Monday, September 22, 2014 6:36 PM
• This is what I tried. However, then I can no longer make inference about variable outcome if outcome is not observed.

Generally in Infer.Net, it seems that I always encounter the problem that I have to build 2 almost identical models, one is used for outcome observation / inference, the other for outcome prediction.

Monday, September 22, 2014 7:23 PM
• That is because Infer.NET does not support a discrete distribution over the values (-1,0,1).  If you change outcome to range over (0,1,2) then you can do it.  Just add in the following:

`var outcome = Variable.DiscreteUniform(3);`

That is one way to do it.  There are a few different ways to express this model, each with their own advantages depending on your goals.

Tuesday, September 23, 2014 11:34 AM
• Thank you for the reply. I am really grateful that I can get help from the author of the software I am using and the paper I am studying.

If I do var outcome = Variable.DiscreteUniform(3), and try to infer outcome (without any observation), it seems I would then get a "posterior" distribution of outcome by taking uniform as a prior (however in this case the difference from true value is almost 0. I suspect it might always be equal to the true value, why is that?).

Evidence:

e.g. if I do var outcome = Variable.Discrete(new double[]{1.0/4, 1.0/4, 1.0/2}),  the inference of outcome is different. Since there is no observed value at all, I would expect the distribution of outcome should be fixed, as some compound / mixture distribution.
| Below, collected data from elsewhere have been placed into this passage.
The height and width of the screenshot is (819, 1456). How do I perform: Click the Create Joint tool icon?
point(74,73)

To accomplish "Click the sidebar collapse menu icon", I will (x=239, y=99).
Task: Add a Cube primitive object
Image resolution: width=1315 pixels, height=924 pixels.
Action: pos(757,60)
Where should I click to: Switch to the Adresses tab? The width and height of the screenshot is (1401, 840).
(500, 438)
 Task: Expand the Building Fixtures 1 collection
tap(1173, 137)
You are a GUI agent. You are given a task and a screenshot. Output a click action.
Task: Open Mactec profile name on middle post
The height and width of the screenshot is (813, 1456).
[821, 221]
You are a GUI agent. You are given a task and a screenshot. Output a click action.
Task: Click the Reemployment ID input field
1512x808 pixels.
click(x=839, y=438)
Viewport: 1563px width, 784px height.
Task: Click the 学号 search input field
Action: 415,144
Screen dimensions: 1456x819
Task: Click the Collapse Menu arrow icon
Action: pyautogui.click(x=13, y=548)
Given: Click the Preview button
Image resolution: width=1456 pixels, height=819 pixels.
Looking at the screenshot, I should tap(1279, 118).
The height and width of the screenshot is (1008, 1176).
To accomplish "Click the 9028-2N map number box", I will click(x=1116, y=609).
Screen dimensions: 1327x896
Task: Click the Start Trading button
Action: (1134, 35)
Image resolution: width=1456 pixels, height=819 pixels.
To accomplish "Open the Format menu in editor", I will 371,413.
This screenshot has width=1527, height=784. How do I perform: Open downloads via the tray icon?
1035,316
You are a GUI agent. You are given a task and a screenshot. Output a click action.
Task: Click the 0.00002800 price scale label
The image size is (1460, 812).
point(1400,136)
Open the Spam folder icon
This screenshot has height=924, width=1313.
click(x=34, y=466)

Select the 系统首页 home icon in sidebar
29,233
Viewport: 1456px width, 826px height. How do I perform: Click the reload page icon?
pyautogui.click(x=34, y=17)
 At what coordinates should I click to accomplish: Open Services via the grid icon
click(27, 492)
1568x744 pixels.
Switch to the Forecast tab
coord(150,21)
Generally, I would like a model that takes a variable A and get a output variable B.

Ideally, when I want to do inference, I can: B.ObservedValue = b, A.ClearObservedValue(), so I can Infer(A).

And when I want to do forecasting, I can: B.ClearObservedValue(), A.OberservedValue = a, so I can Infer(B).

Surely building model for either of the above 2 tasks is not too hard. I am just curious if there exists one model that can fit them both.

Wednesday, September 24, 2014 2:57 PM
• The approach I described can do exactly what you are asking.  If outcome is observed, then you can infer y.  If y is observed, then you can infer outcome.  If this is not sufficient, then tell me what are the variables "A" and "B" that you have in mind.
Wednesday, September 24, 2014 3:11 PM
• The approach you described works.

I am just not understanding why it would have worked, and not sure if I can apply this technique to other similar situations without any assumption.

Wednesday, September 24, 2014 4:26 PM
• Ok, I figured out. The message passed from uniform discrete variable is trivial.